**Texto:**
::::::::::
A condenação ao pagamento de indenização ou remuneração dependeria obrigatoriamente da existência de ato ilícito por parte dos integrantes remanescentes. Para isso, os músicos deveriam violar algum preceito legal, além de gerar danos pela relação de causa e efeito com a empresa Legião Urbana Produções Artísticas Ltda. Ou seja, somente nesta hipótese se poderia cogitar uma eventual indenização. E isso nunca ocorreu e sequer foi alegado.
Não há conduta ilícita da parte de Dado e Bonfá. Há um direito reconhecido expressamente por decisão judicial transitada em julgado, que garante a utilização da marca no exercício de seus ofícios, de forma independente e democrática, sem condicioná-lo a uma contrapartida financeira.
O referido acórdão favorece a empresa Legião Urbana Produções Artísticas Ltda., que pretende receber por uma atividade musical que, depois do falecimento de Renato Russo, jamais exerceu, além de não ter arcado com qualquer despesa dos shows realizados. O herdeiro pretende receber pela turnê comemorativa do lançamento do primeiro disco da banda. Ele desconsidera a existência de uma decisão judicial transitada em julgado, que assegura o legítimo exercício das atividades profissionais dos integrantes remanescentes da banda, sem qualquer contrapartida à sua empresa. A postura e a insistência em receber esse dinheiro revelam um comportamento arbitrário, imoral e ultrajante.
::::::::::
**Trechos dos registros:**
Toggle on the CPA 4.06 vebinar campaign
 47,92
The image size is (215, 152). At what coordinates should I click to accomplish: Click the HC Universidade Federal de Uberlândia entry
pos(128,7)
::::::::::
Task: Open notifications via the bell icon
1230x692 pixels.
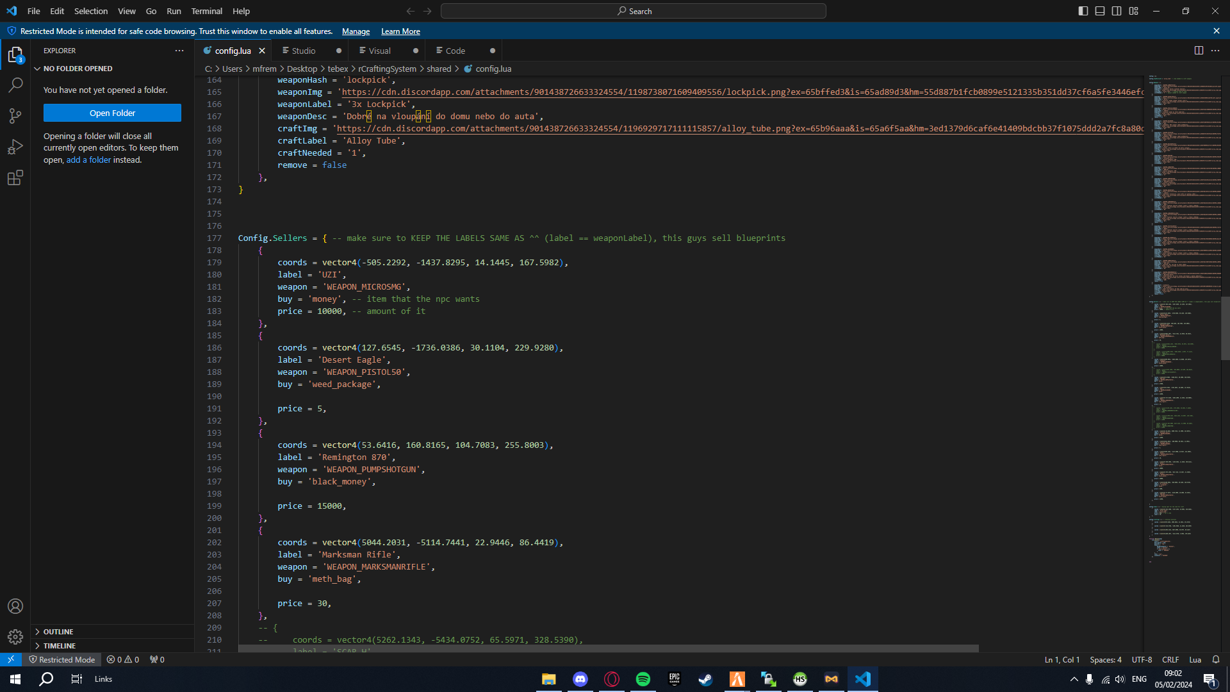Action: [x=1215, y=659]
::::::::::
**Descrição da tarefa:** Transcreva integralmente o texto sobre a disputa em torno da marca Legião Urbana, sem qualquer alteração.

**Exercício resolvido:**
A condenação ao pagamento de indenização ou remuneração dependeria obrigatoriamente da existência de ato ilícito por parte dos integrantes remanescentes. Para isso, os músicos deveriam violar algum preceito legal, além de gerar danos pela relação de causa e efeito com a empresa Legião Urbana Produções Artísticas Ltda. Ou seja, somente nesta hipótese se poderia cogitar uma eventual indenização. E isso nunca ocorreu e sequer foi alegado.
Não há conduta ilícita da parte de Dado e Bonfá. Há um direito reconhecido expressamente por decisão judicial transitada em julgado, que garante a utilização da marca no exercício de seus ofícios, de forma independente e democrática, sem condicioná-lo a uma contrapartida financeira.
O referido acórdão favorece a empresa Legião Urbana Produções Artísticas Ltda., que pretende receber por uma atividade musical que, depois do falecimento de Renato Russo, jamais exerceu, além de não ter arcado com qualquer despesa dos shows realizados. O herdeiro pretende receber pela turnê comemorativa do lançamento do primeiro disco da banda. Ele desconsidera a existência de uma decisão judicial transitada em julgado, que assegura o legítimo exercício das atividades profissionais dos integrantes remanescentes da banda, sem qualquer contrapartida à sua empresa. A postura e a insistência em receber esse dinheiro revelam um comportamento arbitrário, imoral e ultrajante.